TASK PROMPT
Please change every "At what coordinates should I click to accomplish" in the records below to "Which point should I click to complete", keeping all else as it is.

DATA ROWS
####

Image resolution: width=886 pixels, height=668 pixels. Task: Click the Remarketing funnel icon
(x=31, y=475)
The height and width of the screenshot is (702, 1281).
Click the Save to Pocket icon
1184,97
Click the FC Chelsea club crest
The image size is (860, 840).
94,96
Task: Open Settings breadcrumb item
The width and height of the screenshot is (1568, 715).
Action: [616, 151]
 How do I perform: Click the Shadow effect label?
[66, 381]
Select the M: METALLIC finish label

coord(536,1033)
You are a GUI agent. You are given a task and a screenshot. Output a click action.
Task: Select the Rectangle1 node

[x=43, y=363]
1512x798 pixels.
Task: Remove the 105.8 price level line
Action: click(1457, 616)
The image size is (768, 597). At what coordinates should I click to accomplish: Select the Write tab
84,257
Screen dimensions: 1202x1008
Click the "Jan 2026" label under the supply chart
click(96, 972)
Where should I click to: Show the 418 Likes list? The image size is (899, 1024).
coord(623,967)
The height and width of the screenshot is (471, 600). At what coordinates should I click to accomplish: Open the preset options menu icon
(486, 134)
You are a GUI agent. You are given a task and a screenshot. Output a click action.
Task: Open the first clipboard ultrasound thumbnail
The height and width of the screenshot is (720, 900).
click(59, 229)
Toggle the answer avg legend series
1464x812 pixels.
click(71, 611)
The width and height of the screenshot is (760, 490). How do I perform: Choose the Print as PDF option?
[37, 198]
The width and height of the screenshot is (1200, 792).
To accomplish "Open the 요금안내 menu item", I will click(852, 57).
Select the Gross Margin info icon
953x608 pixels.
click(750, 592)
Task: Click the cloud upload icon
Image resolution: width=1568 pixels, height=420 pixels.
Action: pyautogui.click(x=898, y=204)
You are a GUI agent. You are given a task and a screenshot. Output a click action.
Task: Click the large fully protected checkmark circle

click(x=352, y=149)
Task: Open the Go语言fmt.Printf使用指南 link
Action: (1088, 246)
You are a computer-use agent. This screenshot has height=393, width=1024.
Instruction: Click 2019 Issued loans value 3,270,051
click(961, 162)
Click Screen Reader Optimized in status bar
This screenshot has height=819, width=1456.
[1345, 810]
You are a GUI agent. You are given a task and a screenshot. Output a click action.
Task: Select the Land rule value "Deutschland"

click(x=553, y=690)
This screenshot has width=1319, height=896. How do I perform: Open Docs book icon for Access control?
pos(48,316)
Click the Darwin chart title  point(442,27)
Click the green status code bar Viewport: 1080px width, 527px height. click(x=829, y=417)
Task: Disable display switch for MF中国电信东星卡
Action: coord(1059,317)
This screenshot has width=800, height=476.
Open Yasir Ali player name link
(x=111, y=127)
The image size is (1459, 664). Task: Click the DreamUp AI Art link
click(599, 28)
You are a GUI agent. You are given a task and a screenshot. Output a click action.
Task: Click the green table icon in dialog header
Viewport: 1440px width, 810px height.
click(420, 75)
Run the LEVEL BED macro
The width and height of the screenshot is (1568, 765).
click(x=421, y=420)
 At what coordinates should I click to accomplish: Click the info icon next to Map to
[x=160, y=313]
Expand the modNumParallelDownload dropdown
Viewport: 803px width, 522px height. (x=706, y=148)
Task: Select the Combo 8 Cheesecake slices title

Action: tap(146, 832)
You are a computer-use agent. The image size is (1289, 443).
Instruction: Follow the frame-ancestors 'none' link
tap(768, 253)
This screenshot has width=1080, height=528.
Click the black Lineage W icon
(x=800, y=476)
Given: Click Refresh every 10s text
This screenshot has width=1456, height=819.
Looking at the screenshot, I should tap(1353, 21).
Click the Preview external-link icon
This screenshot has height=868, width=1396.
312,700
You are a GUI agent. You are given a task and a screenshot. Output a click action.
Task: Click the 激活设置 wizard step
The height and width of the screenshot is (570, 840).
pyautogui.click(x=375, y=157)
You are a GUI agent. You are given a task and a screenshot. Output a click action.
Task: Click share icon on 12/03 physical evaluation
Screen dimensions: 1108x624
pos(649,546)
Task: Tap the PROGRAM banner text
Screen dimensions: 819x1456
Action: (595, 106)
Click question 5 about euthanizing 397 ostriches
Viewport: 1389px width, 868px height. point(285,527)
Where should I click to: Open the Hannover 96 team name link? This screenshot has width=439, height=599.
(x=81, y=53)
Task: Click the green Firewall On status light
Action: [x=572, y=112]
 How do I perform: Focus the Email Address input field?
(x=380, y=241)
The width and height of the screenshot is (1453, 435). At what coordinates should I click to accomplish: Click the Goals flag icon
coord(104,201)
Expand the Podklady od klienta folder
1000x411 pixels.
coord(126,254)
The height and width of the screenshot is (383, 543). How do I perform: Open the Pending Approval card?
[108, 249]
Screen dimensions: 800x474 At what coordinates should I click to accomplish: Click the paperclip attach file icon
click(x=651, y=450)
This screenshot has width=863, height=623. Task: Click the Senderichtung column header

####

RESPONSE TO THE EXERCISE
Image resolution: width=886 pixels, height=668 pixels. Task: Click the Remarketing funnel icon
(x=31, y=475)
The height and width of the screenshot is (702, 1281).
Click the Save to Pocket icon
1184,97
Click the FC Chelsea club crest
The image size is (860, 840).
94,96
Task: Open Settings breadcrumb item
The width and height of the screenshot is (1568, 715).
Action: [616, 151]
 How do I perform: Click the Shadow effect label?
[66, 381]
Select the M: METALLIC finish label

coord(536,1033)
You are a GUI agent. You are given a task and a screenshot. Output a click action.
Task: Select the Rectangle1 node

[x=43, y=363]
1512x798 pixels.
Task: Remove the 105.8 price level line
Action: click(1457, 616)
The image size is (768, 597). Which point should I click to complete: Select the Write tab
84,257
Screen dimensions: 1202x1008
Click the "Jan 2026" label under the supply chart
click(96, 972)
Where should I click to: Show the 418 Likes list? The image size is (899, 1024).
coord(623,967)
The height and width of the screenshot is (471, 600). Which point should I click to complete: Open the preset options menu icon
(486, 134)
You are a GUI agent. You are given a task and a screenshot. Output a click action.
Task: Open the first clipboard ultrasound thumbnail
The height and width of the screenshot is (720, 900).
click(59, 229)
Toggle the answer avg legend series
1464x812 pixels.
click(71, 611)
The width and height of the screenshot is (760, 490). How do I perform: Choose the Print as PDF option?
[37, 198]
The width and height of the screenshot is (1200, 792).
To accomplish "Open the 요금안내 menu item", I will click(852, 57).
Select the Gross Margin info icon
953x608 pixels.
click(750, 592)
Task: Click the cloud upload icon
Image resolution: width=1568 pixels, height=420 pixels.
Action: pyautogui.click(x=898, y=204)
You are a GUI agent. You are given a task and a screenshot. Output a click action.
Task: Click the large fully protected checkmark circle

click(x=352, y=149)
Task: Open the Go语言fmt.Printf使用指南 link
Action: (1088, 246)
You are a computer-use agent. This screenshot has height=393, width=1024.
Instruction: Click 2019 Issued loans value 3,270,051
click(961, 162)
Click Screen Reader Optimized in status bar
This screenshot has height=819, width=1456.
[1345, 810]
You are a GUI agent. You are given a task and a screenshot. Output a click action.
Task: Select the Land rule value "Deutschland"

click(x=553, y=690)
This screenshot has width=1319, height=896. How do I perform: Open Docs book icon for Access control?
pos(48,316)
Click the Darwin chart title  point(442,27)
Click the green status code bar Viewport: 1080px width, 527px height. click(x=829, y=417)
Task: Disable display switch for MF中国电信东星卡
Action: coord(1059,317)
This screenshot has width=800, height=476.
Open Yasir Ali player name link
(x=111, y=127)
The image size is (1459, 664). Task: Click the DreamUp AI Art link
click(599, 28)
You are a GUI agent. You are given a task and a screenshot. Output a click action.
Task: Click the green table icon in dialog header
Viewport: 1440px width, 810px height.
click(420, 75)
Run the LEVEL BED macro
The width and height of the screenshot is (1568, 765).
click(x=421, y=420)
 Which point should I click to complete: Click the info icon next to Map to
[x=160, y=313]
Expand the modNumParallelDownload dropdown
Viewport: 803px width, 522px height. (x=706, y=148)
Task: Select the Combo 8 Cheesecake slices title

Action: tap(146, 832)
You are a computer-use agent. The image size is (1289, 443).
Instruction: Follow the frame-ancestors 'none' link
tap(768, 253)
This screenshot has width=1080, height=528.
Click the black Lineage W icon
(x=800, y=476)
Given: Click Refresh every 10s text
This screenshot has width=1456, height=819.
Looking at the screenshot, I should tap(1353, 21).
Click the Preview external-link icon
This screenshot has height=868, width=1396.
312,700
You are a GUI agent. You are given a task and a screenshot. Output a click action.
Task: Click the 激活设置 wizard step
The height and width of the screenshot is (570, 840).
pyautogui.click(x=375, y=157)
You are a GUI agent. You are given a task and a screenshot. Output a click action.
Task: Click share icon on 12/03 physical evaluation
Screen dimensions: 1108x624
pos(649,546)
Task: Tap the PROGRAM banner text
Screen dimensions: 819x1456
Action: (595, 106)
Click question 5 about euthanizing 397 ostriches
Viewport: 1389px width, 868px height. point(285,527)
Where should I click to: Open the Hannover 96 team name link? This screenshot has width=439, height=599.
(x=81, y=53)
Task: Click the green Firewall On status light
Action: [x=572, y=112]
 How do I perform: Focus the Email Address input field?
(x=380, y=241)
The width and height of the screenshot is (1453, 435). Which point should I click to complete: Click the Goals flag icon
coord(104,201)
Expand the Podklady od klienta folder
1000x411 pixels.
coord(126,254)
The height and width of the screenshot is (383, 543). How do I perform: Open the Pending Approval card?
[108, 249]
Screen dimensions: 800x474 Which point should I click to complete: Click the paperclip attach file icon
click(x=651, y=450)
This screenshot has width=863, height=623. Task: Click the Senderichtung column header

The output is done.